Again, there is this sort of mental filtering, this lack of relevant response.
We aren't "indirectly weakening" the government... we're not trying to slink into liberty. We're playing "Operation" with the body politic.
"Oops, there goes control of drugs!"
"Oops, there goes intellectual property"
We don't care if the government raises it's hackles in response. Let them come! This will only make more of us. You're thinking of a war of attrition. We're thinking of 4th generation warfare. The bloated, wasteful MEGASTATE cannot survive very long. A state that is 80% free, but still authoritarian? That would be a fearsome opponent and far more dangerous to us, in our opinion. Nonetheless, all other things being equal, agorism is the most functional strategy in almost all cases, except possibly near the end game, when the state is almost about to fall, when other approaches might become effective.
Here's some more from the same post by Patri:
"I believe in a different indirect path: global competition between governments. Let’s hit states where they are weak – at providing good services to their customers, not where they are strong – at holding onto territory with violence. We can do this by competing for citizens and capital, not for territory.

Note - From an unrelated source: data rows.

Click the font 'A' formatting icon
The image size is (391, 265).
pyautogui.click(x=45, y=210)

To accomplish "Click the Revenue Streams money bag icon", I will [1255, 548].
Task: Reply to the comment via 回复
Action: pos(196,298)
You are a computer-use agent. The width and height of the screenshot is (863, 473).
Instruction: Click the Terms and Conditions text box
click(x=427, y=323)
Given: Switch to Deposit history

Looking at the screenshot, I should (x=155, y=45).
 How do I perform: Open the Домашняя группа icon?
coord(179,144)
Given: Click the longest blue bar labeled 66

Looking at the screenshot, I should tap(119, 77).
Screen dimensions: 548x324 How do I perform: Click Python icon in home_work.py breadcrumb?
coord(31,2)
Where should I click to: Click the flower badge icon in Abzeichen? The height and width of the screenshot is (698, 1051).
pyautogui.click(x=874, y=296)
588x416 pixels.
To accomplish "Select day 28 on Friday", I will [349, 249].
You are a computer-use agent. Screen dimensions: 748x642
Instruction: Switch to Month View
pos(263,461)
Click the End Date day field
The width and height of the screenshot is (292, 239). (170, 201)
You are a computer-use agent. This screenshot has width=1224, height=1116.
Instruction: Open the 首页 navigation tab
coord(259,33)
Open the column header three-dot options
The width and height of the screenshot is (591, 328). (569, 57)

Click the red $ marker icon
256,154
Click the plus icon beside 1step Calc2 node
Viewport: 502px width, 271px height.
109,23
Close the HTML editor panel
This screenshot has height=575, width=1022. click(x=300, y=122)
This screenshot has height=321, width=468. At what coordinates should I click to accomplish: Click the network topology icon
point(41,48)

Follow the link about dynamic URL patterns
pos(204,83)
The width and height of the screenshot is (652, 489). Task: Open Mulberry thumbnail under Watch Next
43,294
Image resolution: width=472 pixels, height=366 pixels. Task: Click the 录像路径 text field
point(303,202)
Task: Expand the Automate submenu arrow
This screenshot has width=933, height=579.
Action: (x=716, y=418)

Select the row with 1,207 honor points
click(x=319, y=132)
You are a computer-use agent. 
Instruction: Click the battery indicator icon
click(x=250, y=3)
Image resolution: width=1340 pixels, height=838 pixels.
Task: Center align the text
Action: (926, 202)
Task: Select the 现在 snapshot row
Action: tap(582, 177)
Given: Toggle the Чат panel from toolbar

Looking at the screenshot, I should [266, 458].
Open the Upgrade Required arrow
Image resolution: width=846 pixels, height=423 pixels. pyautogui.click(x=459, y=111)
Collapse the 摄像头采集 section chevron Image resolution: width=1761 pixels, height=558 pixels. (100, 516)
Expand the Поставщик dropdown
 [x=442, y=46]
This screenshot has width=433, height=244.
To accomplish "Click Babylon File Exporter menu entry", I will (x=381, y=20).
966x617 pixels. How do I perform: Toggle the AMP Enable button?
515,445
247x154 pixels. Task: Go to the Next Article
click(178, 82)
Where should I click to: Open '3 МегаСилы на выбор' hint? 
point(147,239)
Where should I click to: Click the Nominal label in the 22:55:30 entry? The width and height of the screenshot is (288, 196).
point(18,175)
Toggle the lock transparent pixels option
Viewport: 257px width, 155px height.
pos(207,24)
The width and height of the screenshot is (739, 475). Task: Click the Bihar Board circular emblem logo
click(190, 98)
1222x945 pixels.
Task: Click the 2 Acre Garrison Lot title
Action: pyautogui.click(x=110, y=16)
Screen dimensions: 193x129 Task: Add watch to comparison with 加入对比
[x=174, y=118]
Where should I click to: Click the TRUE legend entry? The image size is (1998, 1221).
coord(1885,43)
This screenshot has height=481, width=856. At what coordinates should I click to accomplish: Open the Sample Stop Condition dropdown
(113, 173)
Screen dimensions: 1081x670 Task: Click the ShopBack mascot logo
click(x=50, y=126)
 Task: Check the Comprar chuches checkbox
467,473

Whether this is done through seasteading, free zones, or some other method entirely, I think it is a far more plausible route to indirectly improving political institutions."
Well, we can't improve political institutions. This actually again points at what I mean by "meta-agorism". What makes a government a "government" and not a mafia?
Perception.
Agorists want to kill the state, piece by piece, not improve it gradually.
Meta-agorism wants people to understand that there's no such thing, there never was, and you're being imprisoned by a mafia.
In that sense, what you are doing is extremely valuable, because you're giving people somewhere to escape to.
And as an "illegal" provider of defense service you are also an agorist!